● **Exercise**: Every entry must come back exactly as it was given.

● **Data**:
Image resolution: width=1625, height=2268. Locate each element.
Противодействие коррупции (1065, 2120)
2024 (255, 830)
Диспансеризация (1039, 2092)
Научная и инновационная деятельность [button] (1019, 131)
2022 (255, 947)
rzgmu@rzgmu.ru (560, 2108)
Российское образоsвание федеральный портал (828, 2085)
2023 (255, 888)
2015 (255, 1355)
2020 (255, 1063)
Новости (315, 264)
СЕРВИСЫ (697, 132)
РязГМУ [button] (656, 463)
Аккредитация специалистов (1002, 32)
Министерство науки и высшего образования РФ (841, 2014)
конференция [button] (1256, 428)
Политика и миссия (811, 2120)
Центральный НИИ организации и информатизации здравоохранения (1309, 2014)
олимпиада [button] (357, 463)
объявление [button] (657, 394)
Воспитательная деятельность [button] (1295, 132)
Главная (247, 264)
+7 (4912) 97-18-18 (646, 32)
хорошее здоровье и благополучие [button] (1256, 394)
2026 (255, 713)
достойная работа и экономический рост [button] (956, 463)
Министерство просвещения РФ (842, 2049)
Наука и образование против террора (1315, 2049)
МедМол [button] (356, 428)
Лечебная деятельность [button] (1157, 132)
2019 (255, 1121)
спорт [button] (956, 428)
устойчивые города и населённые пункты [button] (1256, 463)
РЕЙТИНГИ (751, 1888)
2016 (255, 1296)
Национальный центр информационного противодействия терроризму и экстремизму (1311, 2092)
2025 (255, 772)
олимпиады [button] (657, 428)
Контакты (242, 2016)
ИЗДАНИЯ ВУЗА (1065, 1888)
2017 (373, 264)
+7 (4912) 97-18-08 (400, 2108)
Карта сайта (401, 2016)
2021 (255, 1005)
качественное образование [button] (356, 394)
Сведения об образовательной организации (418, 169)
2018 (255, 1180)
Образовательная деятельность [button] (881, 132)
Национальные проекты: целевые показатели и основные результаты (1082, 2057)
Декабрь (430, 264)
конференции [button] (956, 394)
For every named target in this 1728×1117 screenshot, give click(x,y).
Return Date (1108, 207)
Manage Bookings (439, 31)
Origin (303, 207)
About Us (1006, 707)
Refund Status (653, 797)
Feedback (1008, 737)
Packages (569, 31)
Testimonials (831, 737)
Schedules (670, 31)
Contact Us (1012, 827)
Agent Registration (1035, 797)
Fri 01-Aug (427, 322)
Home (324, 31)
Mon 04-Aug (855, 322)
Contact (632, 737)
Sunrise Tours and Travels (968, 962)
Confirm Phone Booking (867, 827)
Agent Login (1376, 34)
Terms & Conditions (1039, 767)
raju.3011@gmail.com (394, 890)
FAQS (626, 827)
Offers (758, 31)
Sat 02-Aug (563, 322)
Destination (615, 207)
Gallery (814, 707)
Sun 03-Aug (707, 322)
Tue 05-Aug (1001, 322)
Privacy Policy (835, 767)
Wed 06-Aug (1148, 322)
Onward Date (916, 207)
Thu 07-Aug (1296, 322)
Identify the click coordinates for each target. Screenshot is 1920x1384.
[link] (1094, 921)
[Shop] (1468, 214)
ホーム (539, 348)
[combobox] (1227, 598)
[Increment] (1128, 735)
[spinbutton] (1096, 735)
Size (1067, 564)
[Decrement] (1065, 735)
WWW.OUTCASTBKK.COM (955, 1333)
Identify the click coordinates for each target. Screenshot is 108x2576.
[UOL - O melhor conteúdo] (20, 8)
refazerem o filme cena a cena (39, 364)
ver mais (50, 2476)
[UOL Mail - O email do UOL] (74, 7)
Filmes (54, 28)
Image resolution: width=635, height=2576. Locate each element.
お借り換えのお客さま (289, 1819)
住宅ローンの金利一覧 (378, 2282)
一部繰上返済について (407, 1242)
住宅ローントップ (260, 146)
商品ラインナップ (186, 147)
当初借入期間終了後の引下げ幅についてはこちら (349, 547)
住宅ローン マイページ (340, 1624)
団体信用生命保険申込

● **Answer space**:
Image resolution: width=1625, height=2268. Locate each element.
Противодействие коррупции (1065, 2120)
2024 (255, 830)
Диспансеризация (1039, 2092)
Научная и инновационная деятельность [button] (1019, 131)
2022 (255, 947)
rzgmu@rzgmu.ru (560, 2108)
Российское образоsвание федеральный портал (828, 2085)
2023 (255, 888)
2015 (255, 1355)
2020 (255, 1063)
Новости (315, 264)
СЕРВИСЫ (697, 132)
РязГМУ [button] (656, 463)
Аккредитация специалистов (1002, 32)
Министерство науки и высшего образования РФ (841, 2014)
конференция [button] (1256, 428)
Политика и миссия (811, 2120)
Центральный НИИ организации и информатизации здравоохранения (1309, 2014)
олимпиада [button] (357, 463)
объявление [button] (657, 394)
Воспитательная деятельность [button] (1295, 132)
Главная (247, 264)
+7 (4912) 97-18-18 (646, 32)
хорошее здоровье и благополучие [button] (1256, 394)
2026 (255, 713)
достойная работа и экономический рост [button] (956, 463)
Министерство просвещения РФ (842, 2049)
Наука и образование против террора (1315, 2049)
МедМол [button] (356, 428)
Лечебная деятельность [button] (1157, 132)
2019 (255, 1121)
спорт [button] (956, 428)
устойчивые города и населённые пункты [button] (1256, 463)
РЕЙТИНГИ (751, 1888)
2016 (255, 1296)
Национальный центр информационного противодействия терроризму и экстремизму (1311, 2092)
2025 (255, 772)
олимпиады [button] (657, 428)
Контакты (242, 2016)
ИЗДАНИЯ ВУЗА (1065, 1888)
2017 (373, 264)
+7 (4912) 97-18-08 (400, 2108)
Карта сайта (401, 2016)
2021 (255, 1005)
качественное образование [button] (356, 394)
Сведения об образовательной организации (418, 169)
2018 (255, 1180)
Образовательная деятельность [button] (881, 132)
Национальные проекты: целевые показатели и основные результаты (1082, 2057)
Декабрь (430, 264)
конференции [button] (956, 394)
For every named target in this 1728×1117 screenshot, give click(x,y).
Return Date (1108, 207)
Manage Bookings (439, 31)
Origin (303, 207)
About Us (1006, 707)
Refund Status (653, 797)
Feedback (1008, 737)
Packages (569, 31)
Testimonials (831, 737)
Schedules (670, 31)
Contact Us (1012, 827)
Agent Registration (1035, 797)
Fri 01-Aug (427, 322)
Home (324, 31)
Mon 04-Aug (855, 322)
Contact (632, 737)
Sunrise Tours and Travels (968, 962)
Confirm Phone Booking (867, 827)
Agent Login (1376, 34)
Terms & Conditions (1039, 767)
raju.3011@gmail.com (394, 890)
FAQS (626, 827)
Offers (758, 31)
Sat 02-Aug (563, 322)
Destination (615, 207)
Gallery (814, 707)
Sun 03-Aug (707, 322)
Tue 05-Aug (1001, 322)
Privacy Policy (835, 767)
Wed 06-Aug (1148, 322)
Onward Date (916, 207)
Thu 07-Aug (1296, 322)
Identify the click coordinates for each target. Screenshot is 1920x1384.
[link] (1094, 921)
[Shop] (1468, 214)
ホーム (539, 348)
[combobox] (1227, 598)
[Increment] (1128, 735)
[spinbutton] (1096, 735)
Size (1067, 564)
[Decrement] (1065, 735)
WWW.OUTCASTBKK.COM (955, 1333)
Identify the click coordinates for each target. Screenshot is 108x2576.
[UOL - O melhor conteúdo] (20, 8)
refazerem o filme cena a cena (39, 364)
ver mais (50, 2476)
[UOL Mail - O email do UOL] (74, 7)
Filmes (54, 28)
Image resolution: width=635, height=2576. Locate each element.
お借り換えのお客さま (289, 1819)
住宅ローンの金利一覧 (378, 2282)
一部繰上返済について (407, 1242)
住宅ローントップ (260, 146)
商品ラインナップ (186, 147)
当初借入期間終了後の引下げ幅についてはこちら (349, 547)
住宅ローン マイページ (340, 1624)
団体信用生命保険申込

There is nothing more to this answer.